West Virginia started Friday keeping driver's license photos out of a computer database for members of a small religious group who believe digital storage is a "mark of the beast" that evokes biblical prophecy.
State Division of Motor Vehicles Commissioner Joseph Cicchirillo said the group of about 50 or 60 Christians, who are not affiliated with a particular church, contacted the agency two or three years ago to object to their pictures "being on a database that can be exchanged throughout the world or hacked into."
One of the group members is Phil Hudok, who made headlines in 1999 when he was fired as a Randolph County school teacher for refusing to require his students to wear bar-coded identification badges. Hudok was later reinstated after a circuit judge said the school board had made no attempt to accommodate his religious beliefs.
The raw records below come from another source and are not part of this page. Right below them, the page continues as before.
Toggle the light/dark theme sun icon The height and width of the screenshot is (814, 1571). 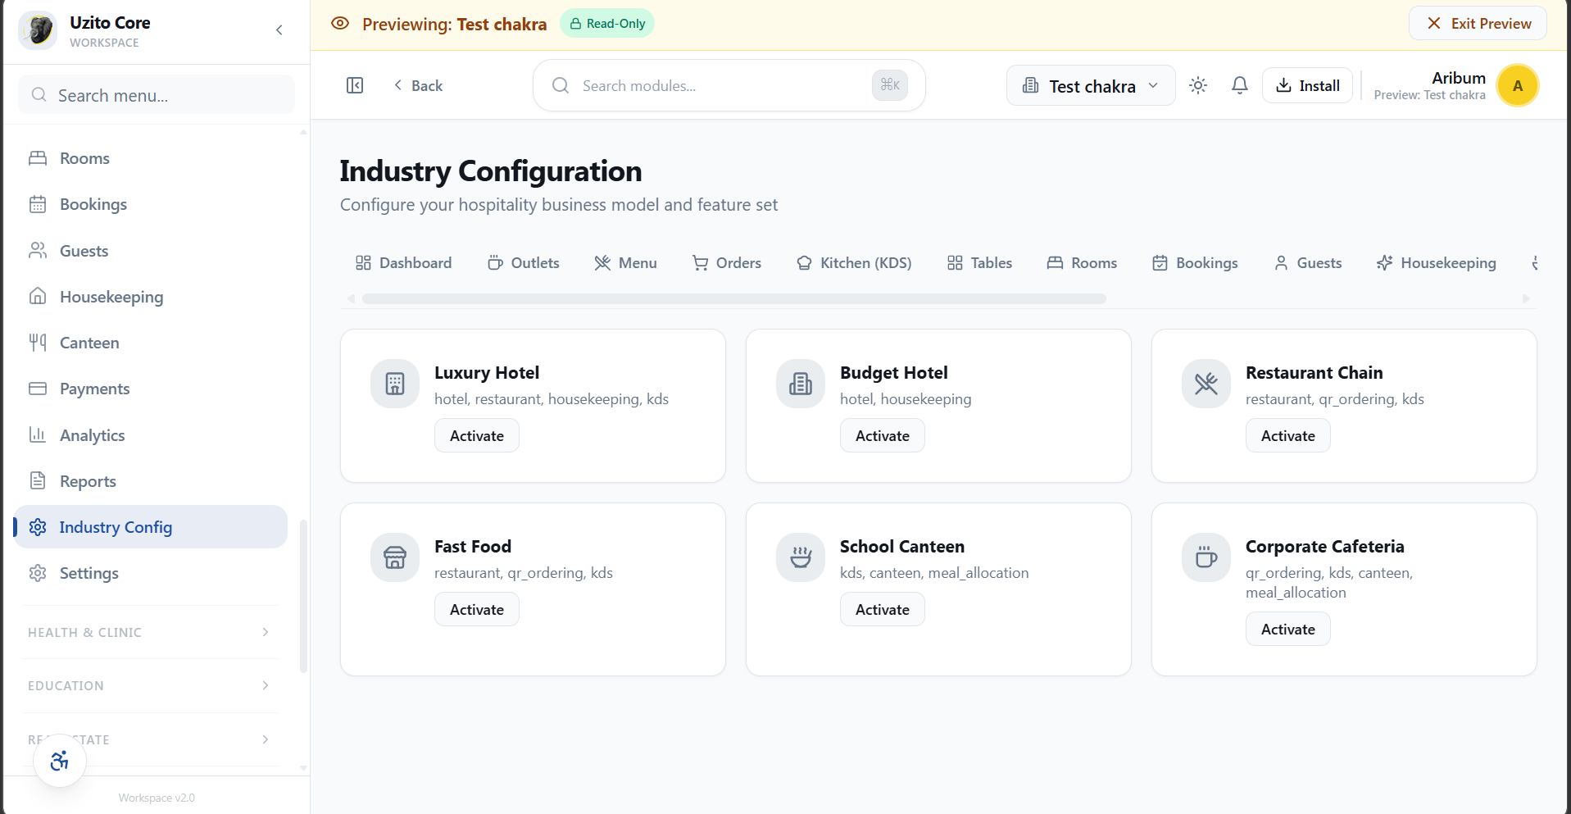click(x=1197, y=85)
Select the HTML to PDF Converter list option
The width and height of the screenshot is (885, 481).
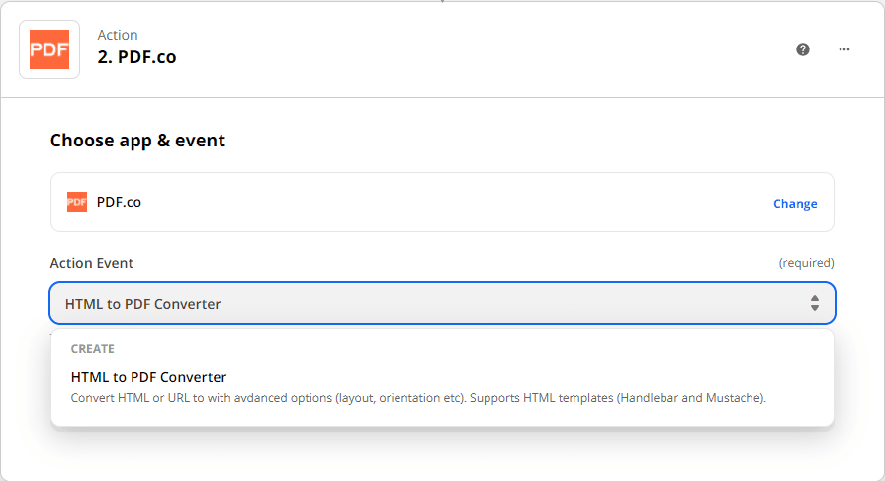[149, 377]
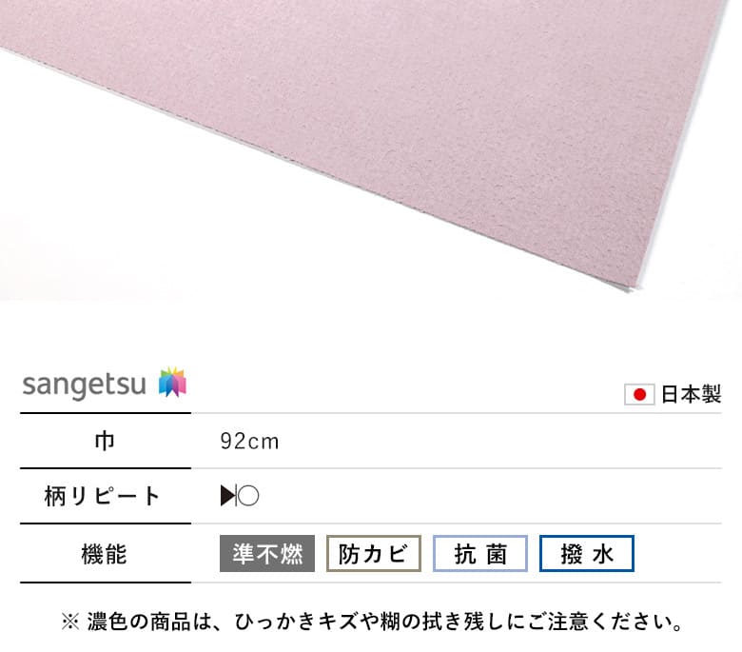Click the ※ note symbol
The height and width of the screenshot is (652, 742).
click(70, 622)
Hudok and other members of his group have said bar codes and digital storage of photos are a way of numbering people, which they liken to a warning in the Bible's book of Revelation about a "mark of the beast" indicating the arrival of the Antichrist.
To accommodate their beliefs, state officials decided to issue driver's licenses to the group members that are exactly like other West Virginia licenses except that the individual photos will be removed from the computer immediately after they are taken by a digital camera.
Instead of being stored digitally, an 8-by-11-inch hard copy of each picture will be printed out and kept in a file. All other information, including birth dates and driving records, will be in the computer system, Cicchirillo said.
Without this accommodation, group members wouldn't get their driver's licenses, which the commissioner said would hamper their ability to get everyday services from insurance coverage to check cashing.
West Virginia adopted digital photo storage several years ago, in advance of the federal Real ID Act. The law, which has an implementation date of 2010, would establish national standards for state-issued driver's licenses and ID cards and enable the sharing of information about licensed drivers among all states.